Re: ARTICLE: Memory bandwidth

From: James Higgins (
Date: Sun Apr 15 2001 - 11:39:38 MDT

At 09:06 PM 4/13/2001 -0700, James Rogers wrote:
>On 4/13/01 6:15 PM, "Brian Atkins" <> wrote:
>You are somewhat missing the point. The comparisons are in fact typically
>between a 800-MHz P3 and 1.5-GHz P4, but the difference in clock speed is
>immaterial if you actually look at the benchmarks (mostly because the
>benchmarks show *why* clock speed is immaterial). In fact, the article
>squares perfectly with what I've been hearing on the hardware lists where
>people have been running their own benchmarks.
>In short:
>For fp and vector codes *where the data fits in the cache*, you generally
>get much better performance with the P4 than the P3 i.e. Better than
>suggested by the clock speed difference. Since it fits in the cache, memory
>bandwidth and latency is mostly irrelevant.
>For fp and vector codes that have data sets substantially larger than the
>cache, the speed of the processor is irrelevant: a P3 will be memory limited
>and the P4 will be memory limited. The P4 has a poor memory architecture
>and benchmarks as a dog compared to similarly clocked Athlon chips, due
>solely to differences in memory architecture; the Athlon has more bandwidth,
>so for memory limited problems it is faster, even at slower clock speeds.
>Note that the P4 has 15-20% *worse* memory latency than the P3, so cache
>efficiency is even more important on the P4 than on the P3. What the P4
>represents is one of the first times where the inter-generational
>differences in processor performance are based almost solely on the memory
>bus chipsets, not on the processor clock.

I got the exact opposite conclusion from the article. When discussing the
SWIM benchmark the P4 outperformed the P3 by 2.5x. The article states this
is clearly due to the P4s 2.5x higher memory bandwidth. Thus the P4 does
much better on tasks which are constrained by memory bandwidth. It goes on
to say that such applications are uncommon (thus this result should not
weigh as heavily). However, AI software would most likely fall into this
category since it requires a huge amount of data. Thus the *should* P4
perform much better than the P3 for AI software.

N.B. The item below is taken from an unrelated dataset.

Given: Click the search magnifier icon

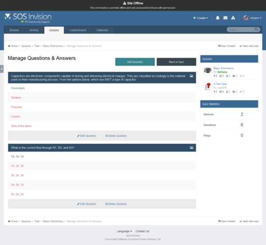Looking at the screenshot, I should point(256,30).
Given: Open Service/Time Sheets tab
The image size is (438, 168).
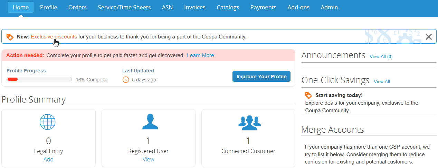Looking at the screenshot, I should point(124,7).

Not to say that the P4 is a great chip design. Reading further it appears
that if the AI software was really performing well, the dam P4 would cut
back to 750MHz to reduce heat buildup!

>The point to all this being that if you are running an AI, which presumably
>will be churning on vast quantities of data, the clock speed doesn't matter.
>What the benchmarks between the P3 and P4 show is that memory bandwidth is
>already a serious crisis for data hungry apps. The situation on the P4 is
>so bad that they expect faster versions of the P4 to show no performance
>improvement for cache killers, whereas it used to be that you got *some*
>minor improvement with increased clock speeds even for these apps.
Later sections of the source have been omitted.